(Beginning of Given entries)

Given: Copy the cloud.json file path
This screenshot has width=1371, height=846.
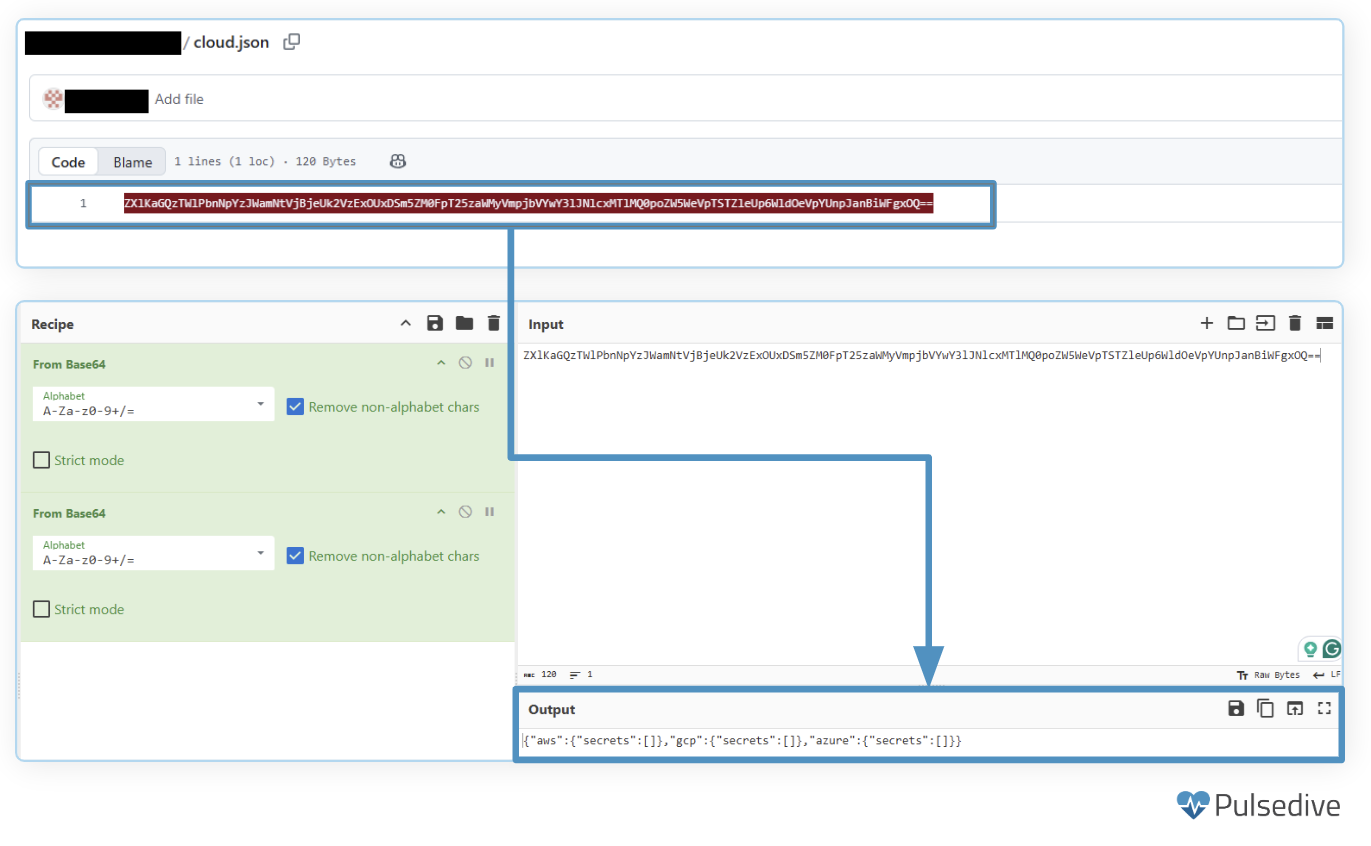Looking at the screenshot, I should pos(291,42).
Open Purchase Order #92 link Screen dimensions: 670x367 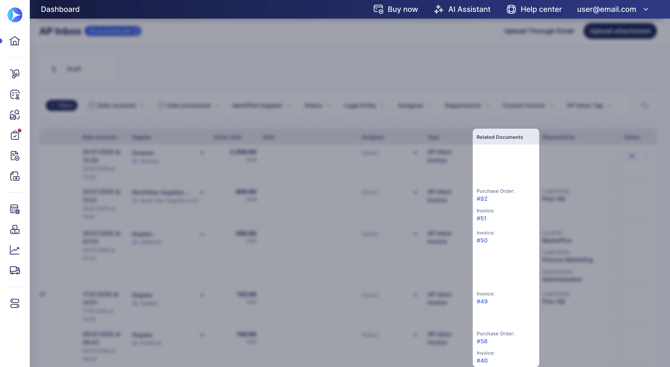tap(482, 199)
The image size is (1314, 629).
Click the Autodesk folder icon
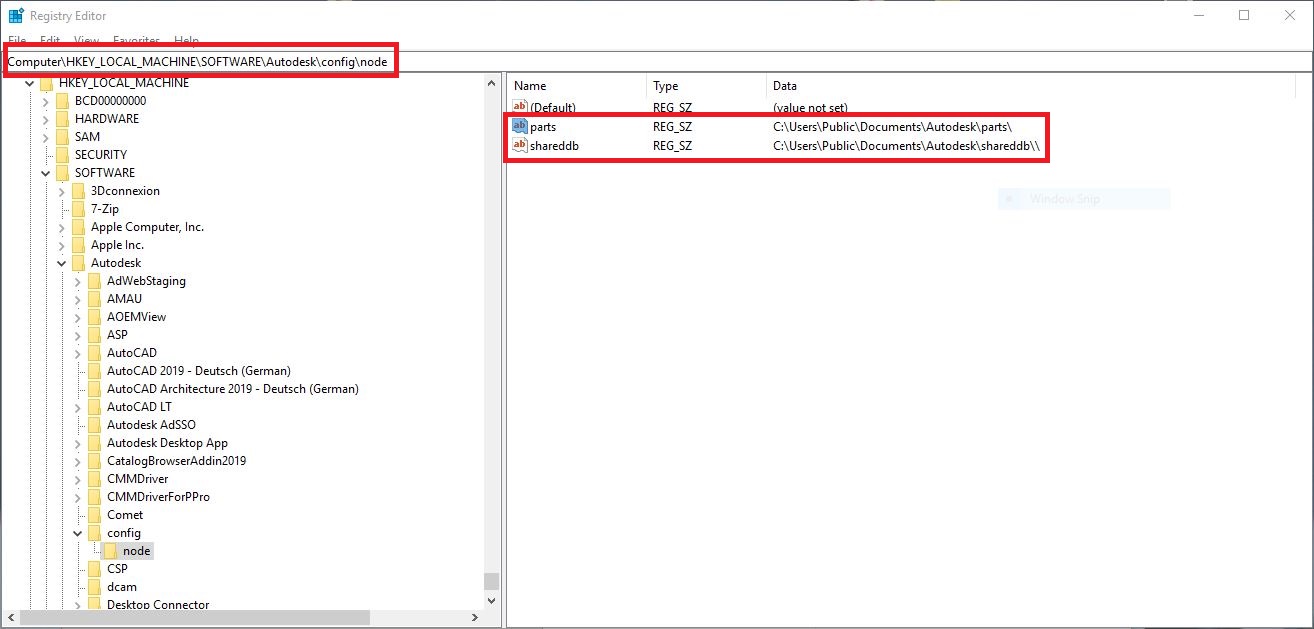78,262
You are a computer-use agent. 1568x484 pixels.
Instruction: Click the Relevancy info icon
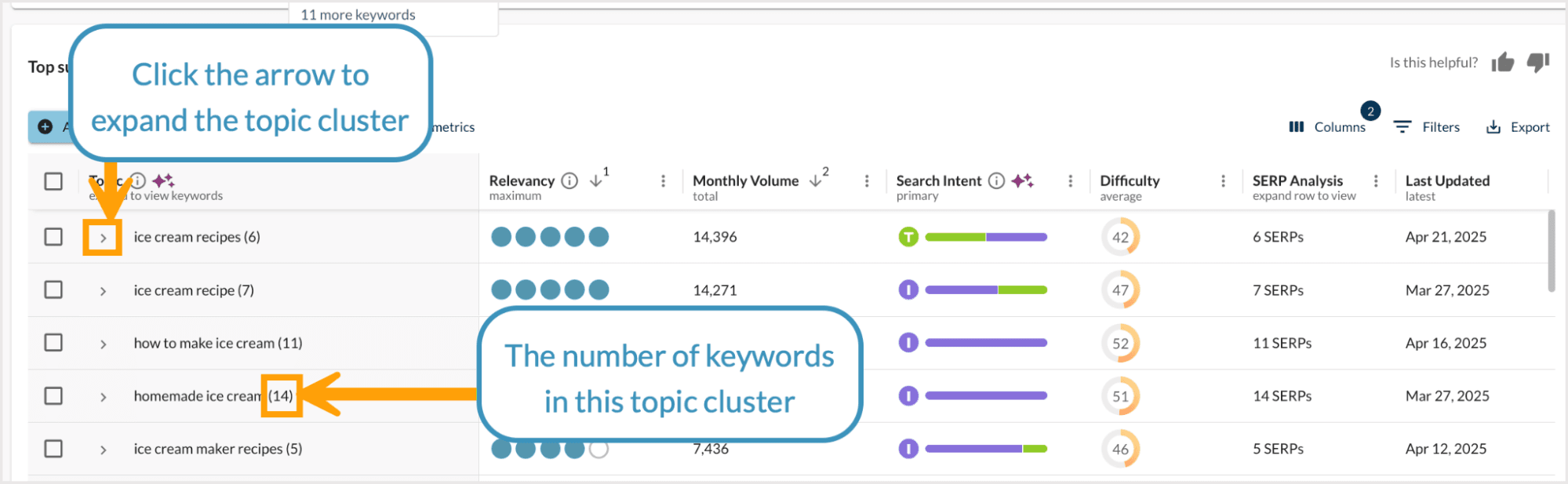click(x=570, y=181)
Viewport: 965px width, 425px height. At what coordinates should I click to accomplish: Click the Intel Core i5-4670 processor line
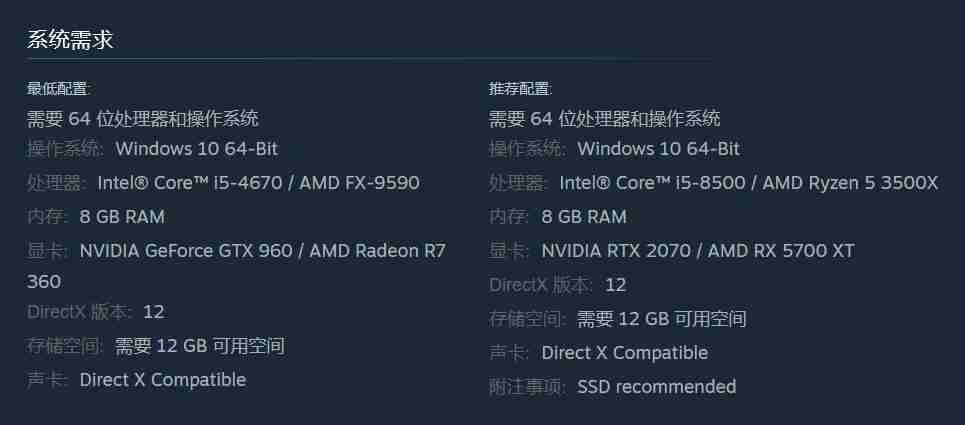pyautogui.click(x=223, y=183)
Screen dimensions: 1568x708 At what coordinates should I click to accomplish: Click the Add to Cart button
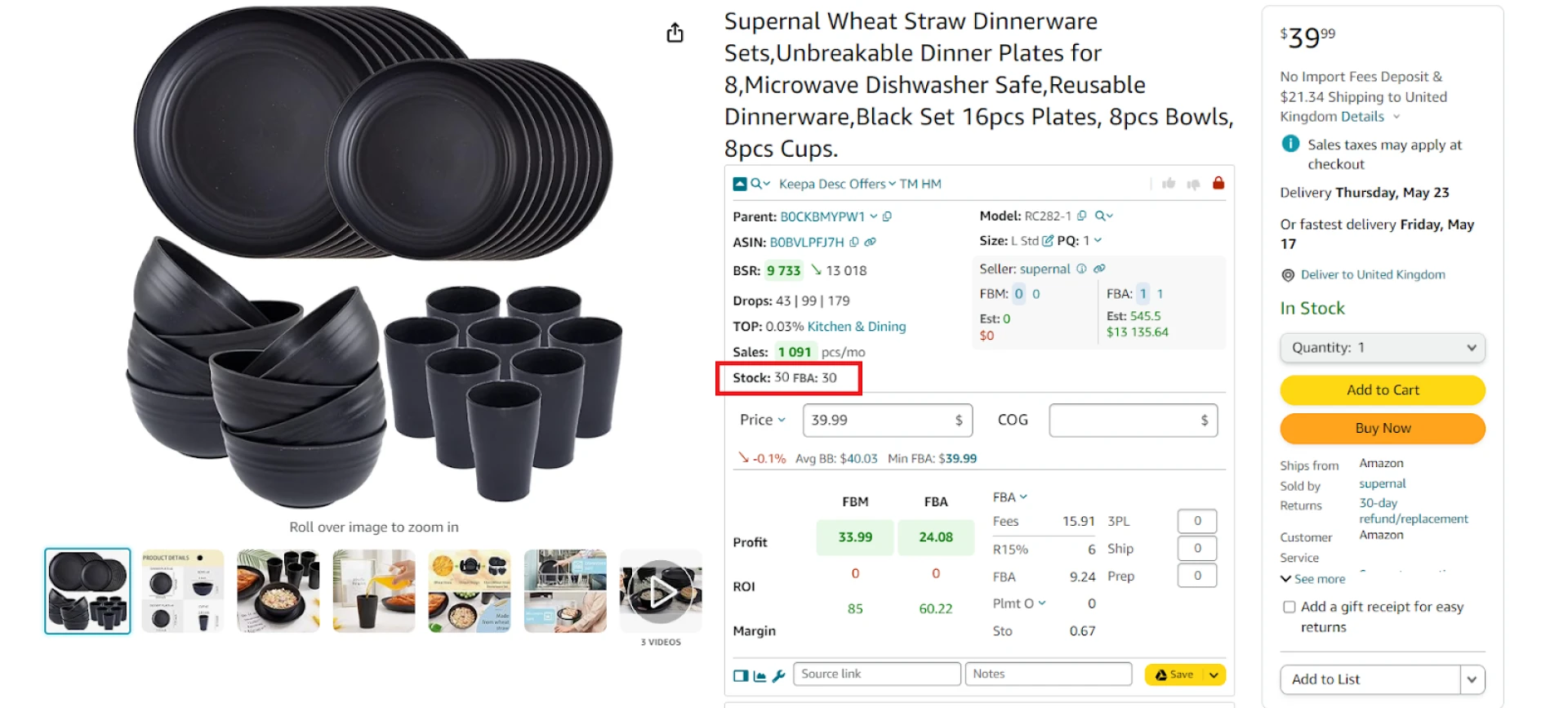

(End of Given entries)

* _Exercise requirements_: Write the lines from the one with "The image size is (1314, 629)." through the last line of the entries out again exactly, both ends included, and skip the pictures.

* _Reply to the task_:
The image size is (1314, 629).
Click the Autodesk folder icon
78,262
You are a computer-use agent. 1568x484 pixels.
Instruction: Click the Relevancy info icon
click(x=570, y=181)
Viewport: 965px width, 425px height. At what coordinates should I click to accomplish: Click the Intel Core i5-4670 processor line
pyautogui.click(x=223, y=183)
Screen dimensions: 1568x708 At what coordinates should I click to accomplish: Click the Add to Cart button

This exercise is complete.